Excerpt to read -
● ● ● ●

Salem Sisters Learn True Fate Of Sibling Killed In WWII
SALEM (CBS) - For more than six decades, two sisters from Salem thought their brother was buried with other World War II vets near New York.
But now they have learned that their sibling's body is not in that grave.
The retired schoolteachers are now trying to cope with the real story that was just revealed to them by the military.
WBZ-TV's Ken MacLeod reports
Sisters Christine and Theresa Miaskiewicz didn't believe it when they first got the call.
Their brother Mieczyslaus, or "Mashie", was killed when his B-17 bomber was shot down by Nazi anti-aircraft fire over the former Yugoslavia during World War II, and whose remains, they mistakenly thought, were long ago buried stateside.
Just a few days ago, military experts delivered a report, confirmed by DNA, admitting that Mashie's body was actually found by Yugoslav locals back in 1944, wrapped in his tangled parachute some distance from the wreckage. It was buried by a man's grandfather in a grave site quietly maintained by villagers ever since.
Knowing the truth after 67 years is bittersweet.
"It's hard to accept the fact that we didn't have him here all that time," says Theresa.
Mashie's remains have already been removed from the Bosnian mountainside, and are now at an Army morgue in Germany, along with his dog tags, wallet and crucifix. The sisters say it will be several weeks before his remains can be buried in the family plot in at St. Mary's cemetery in Salem.

● ● ● ●

Data listing -
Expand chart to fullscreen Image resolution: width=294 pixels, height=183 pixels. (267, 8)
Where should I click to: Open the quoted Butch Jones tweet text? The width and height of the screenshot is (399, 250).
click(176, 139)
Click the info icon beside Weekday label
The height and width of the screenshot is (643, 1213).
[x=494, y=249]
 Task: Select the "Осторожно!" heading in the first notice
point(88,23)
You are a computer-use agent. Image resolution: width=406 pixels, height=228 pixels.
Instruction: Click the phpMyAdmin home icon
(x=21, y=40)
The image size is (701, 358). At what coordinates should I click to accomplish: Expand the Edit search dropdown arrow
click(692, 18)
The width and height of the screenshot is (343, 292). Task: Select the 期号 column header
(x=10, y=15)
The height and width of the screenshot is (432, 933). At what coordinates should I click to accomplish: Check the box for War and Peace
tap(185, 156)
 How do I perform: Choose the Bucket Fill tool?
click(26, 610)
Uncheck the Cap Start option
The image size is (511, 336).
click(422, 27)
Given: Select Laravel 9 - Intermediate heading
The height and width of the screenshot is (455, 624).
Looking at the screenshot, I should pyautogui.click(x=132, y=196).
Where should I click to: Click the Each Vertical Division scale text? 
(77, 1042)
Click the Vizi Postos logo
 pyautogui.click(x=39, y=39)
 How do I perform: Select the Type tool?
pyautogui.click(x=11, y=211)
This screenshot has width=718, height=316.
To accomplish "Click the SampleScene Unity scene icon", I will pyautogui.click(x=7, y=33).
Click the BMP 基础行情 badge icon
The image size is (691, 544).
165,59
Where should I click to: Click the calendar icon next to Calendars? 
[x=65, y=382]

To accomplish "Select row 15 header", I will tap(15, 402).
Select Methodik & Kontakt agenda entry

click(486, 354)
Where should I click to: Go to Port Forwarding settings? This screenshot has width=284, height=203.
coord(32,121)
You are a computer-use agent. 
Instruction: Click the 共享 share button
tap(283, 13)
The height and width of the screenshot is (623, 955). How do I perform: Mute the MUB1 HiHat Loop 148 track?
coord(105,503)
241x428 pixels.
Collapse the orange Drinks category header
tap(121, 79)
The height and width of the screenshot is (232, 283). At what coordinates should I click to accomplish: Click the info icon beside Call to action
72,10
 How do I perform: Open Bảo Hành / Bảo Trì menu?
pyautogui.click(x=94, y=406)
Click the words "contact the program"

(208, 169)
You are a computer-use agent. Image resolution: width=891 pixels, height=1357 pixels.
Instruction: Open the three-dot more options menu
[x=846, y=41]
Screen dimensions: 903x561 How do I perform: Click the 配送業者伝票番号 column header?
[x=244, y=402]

● ● ● ●

Things to do -
• 1. In the Salem sisters story, where are Mashie's remains now?
• 2. Do these statements agree with the Salem sisters story? Answer yes or no for each, and quote the deciding words. (a) Mashie's body was found by Yugoslav locals in 1944. (b) Christine and Theresa are retired nurses. (c) Mashie's bomber was brought down by anti-aircraft fire.
• 3. Reproduce the part of the Salem sisters story starting at "Their brother Mieczyslaus, or" and ending at "villagers ever since.".

List of solutions -
• 1. They are at an Army morgue in Germany, along with his dog tags, wallet and crucifix.

• 2.
(a) Yes: "Mashie's body was actually found by Yugoslav locals back in 1944"
(b) No: "The retired schoolteachers are now trying to cope with the real story"
(c) Yes: "his B-17 bomber was shot down by Nazi anti-aircraft fire"

• 3.
Their brother Mieczyslaus, or "Mashie", was killed when his B-17 bomber was shot down by Nazi anti-aircraft fire over the former Yugoslavia during World War II, and whose remains, they mistakenly thought, were long ago buried stateside.
Just a few days ago, military experts delivered a report, confirmed by DNA, admitting that Mashie's body was actually found by Yugoslav locals back in 1944, wrapped in his tangled parachute some distance from the wreckage. It was buried by a man's grandfather in a grave site quietly maintained by villagers ever since.